REFERENCE SIGNS LIST

- 1. Data server
- 2. Medical data
- 3. Health actions
- 4. Indexing function
- 5. Artificial intelligence algorithm generator
- 6. Memory
- 7. Communications network (not shown)
- 8. Advice computer
- 9-10 [reserved]
- 11. Users
- 12. First communication device
- 13-20 [reserved]
- 21. Human algorithm site (may be machine or medical specialist)
- 22. Second communication device
- 23-32 [reserved]
- 33. Third communication device

Claims

What is claimed is:

1. A system for implementing an antibiotic stewardship program for users, comprising:

a data server,

medical data,

health actions,

an indexing function,

wherein said indexing function integrates said medical data and said health actions for proper application as to a patient;

an artificial intelligence algorithm generator,

memory,

a communications network,

a human algorithm site,

an advice computer,

a first communication device,

a second communication device, and

a third communication device.

2. The system of claim 1, wherein said human algorithm site is a medical specialist.

3. The system of claim 1, wherein said human algorithm site is a machine.

4. The system of claim 1, wherein said memory comprises an EPROM.

5. A method for implementing an antibiotic stewardship program for monitoring of at least one patient, comprising the steps of:

a) providing the system of claim 1,

b) using a communication device,

c) using an advice computer through a computer monitoring device,

wherein said computer monitoring device is used by at least one healthcare provider without requiring said at least one healthcare provider to activate said computer monitoring device;

d) recording patient information, wherein said patient information comprises a prescriber, a diagnosis, a length of therapy, an antibiotic, an organism, an isolation needed indicator, at least one defined metric, and a healthcare facility;

e) creating an antibiotic stewardship monitoring encounter with said at least one healthcare provider to be monitored by said doctor;

f) said advice computer parsing at least one question to create a selection of questions and a sequence of said selection of questions chosen by said advice computer from said selection of questions based on progressive responses from said at least one healthcare provider;

g) obtaining a signal from said monitoring device through said computer monitoring device at the end of said sequence; and

h) applying criteria created by said doctor for evaluating said at least one healthcare provider's response and an obtained reading signal to display a recommendation regarding said diagnosis and said length of therapy.

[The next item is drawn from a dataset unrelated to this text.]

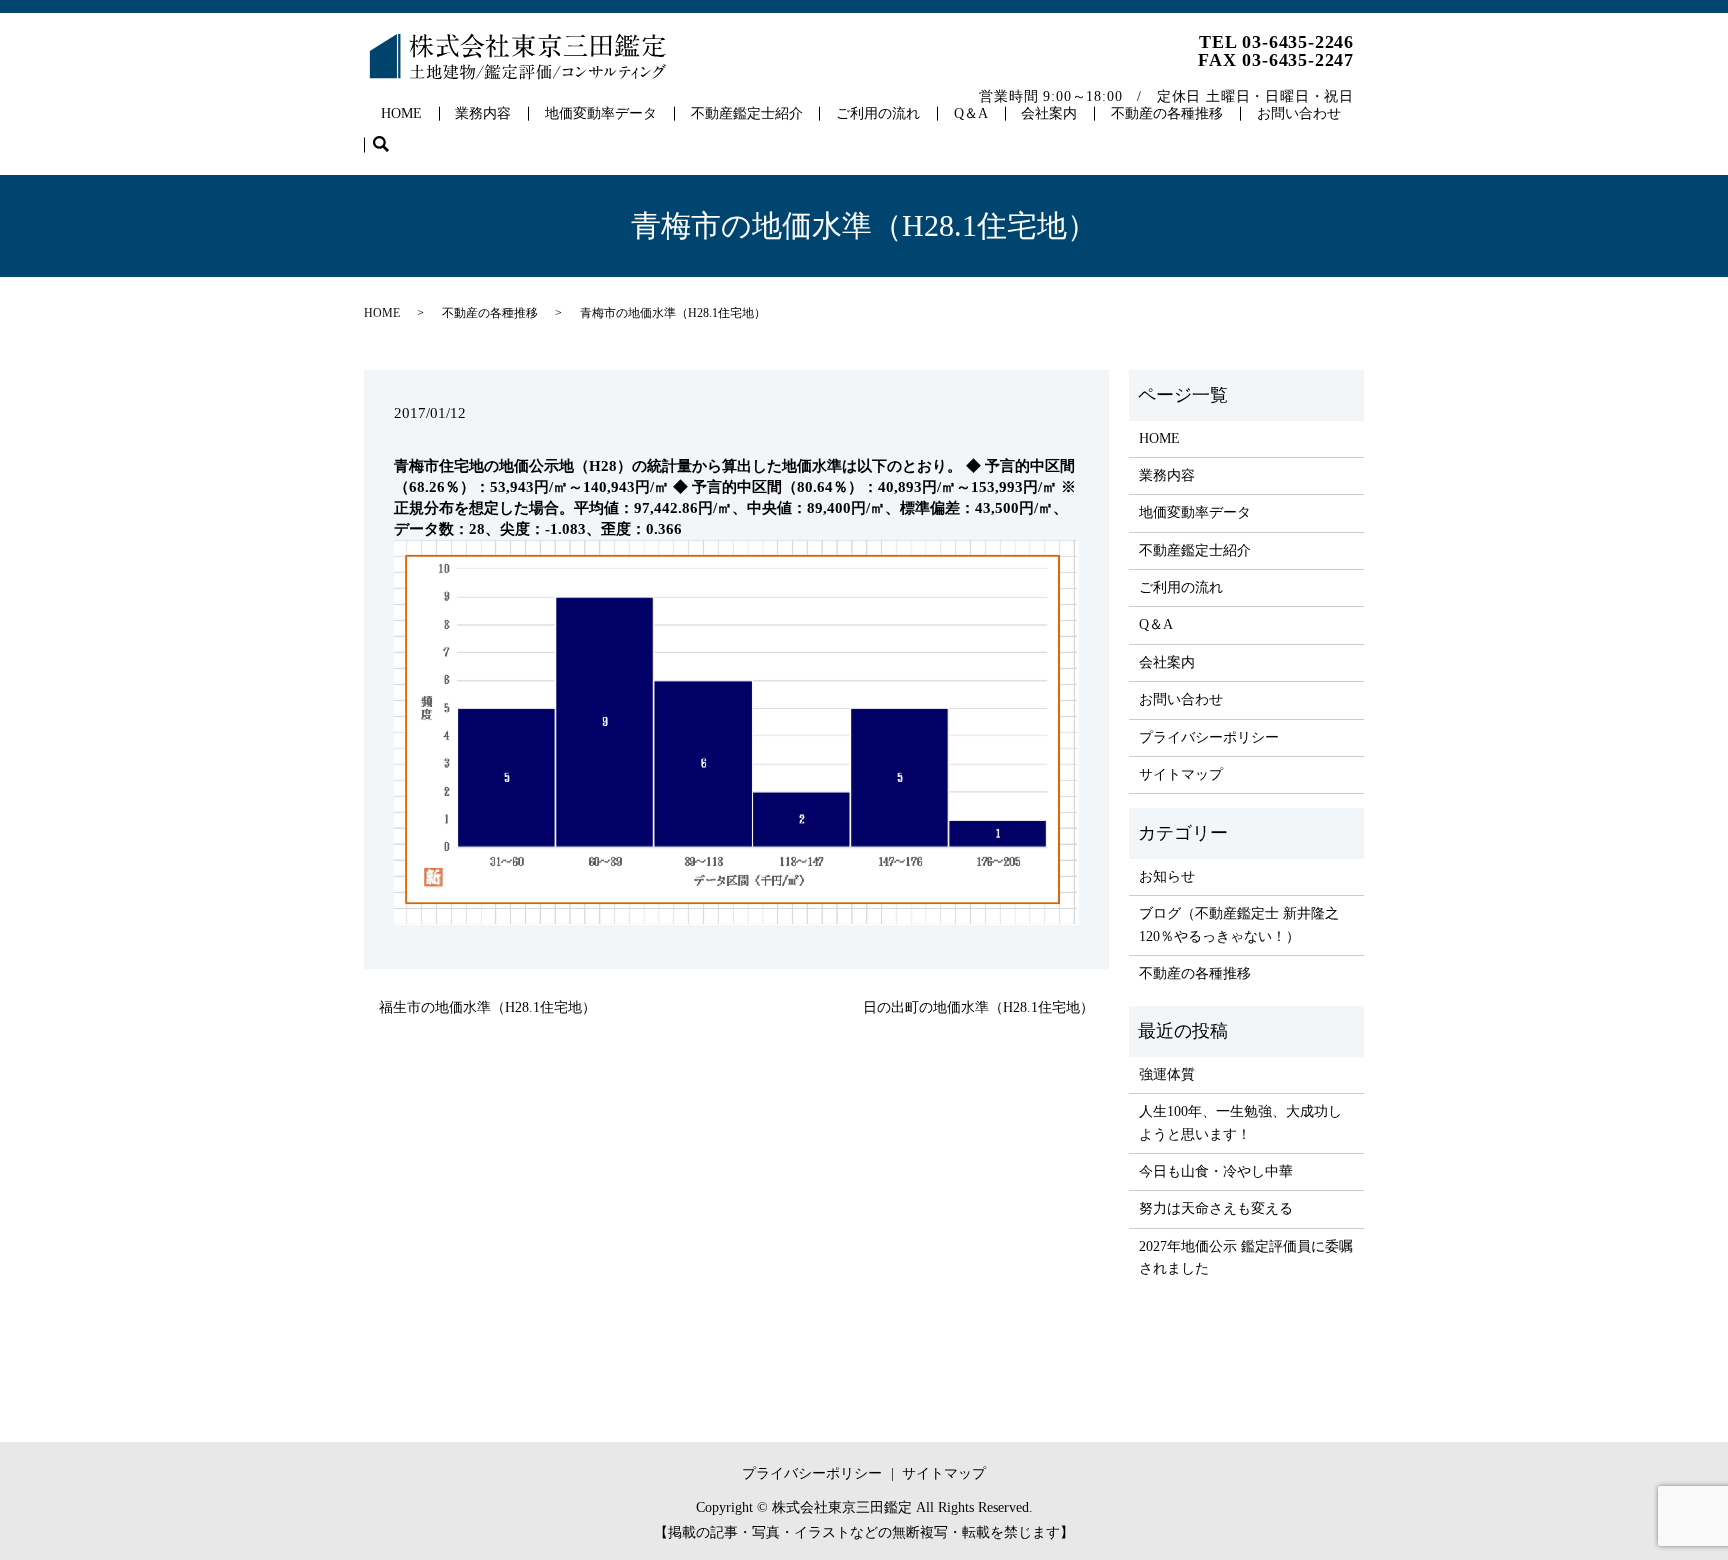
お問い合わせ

6. A system and method of remote antibiotic stewardship monitoring of at least one patient by using a communication device and artificial intelligence (AI) algorithms through a computer monitoring device which is used by at least one healthcare provider without requiring said at least one healthcare to activate said computer monitoring device, comprising the steps of:

a) recording patient information including a prescriber, a diagnosis, a length of therapy, an antibiotic, an organism, an isolation needed indicator, at least one metric, and a health care facility;

b) generating at least one question which could be asked of said AI algorithms by said at least one healthcare provider, said at least one question being chosen by said at least one healthcare provider;

c) creating an antibiotic stewardship monitoring encounter with said at least one healthcare provider to be monitored by said AI algorithms;

d) using said AI algorithms for parsing said at least one question to create a selection and a sequence of selected questions chosen by said AI algorithms based on progressive responses from said at least one healthcare provider;

e) obtaining a signal from said monitoring device through said communication device at the end of said sequence of said selected questions, and

f) applying said criteria created by said AI healthcare provider for evaluating said at least one healthcare provider's response and an obtained reading signal to display recommendations regarding said diagnosis and said length of therapy necessary.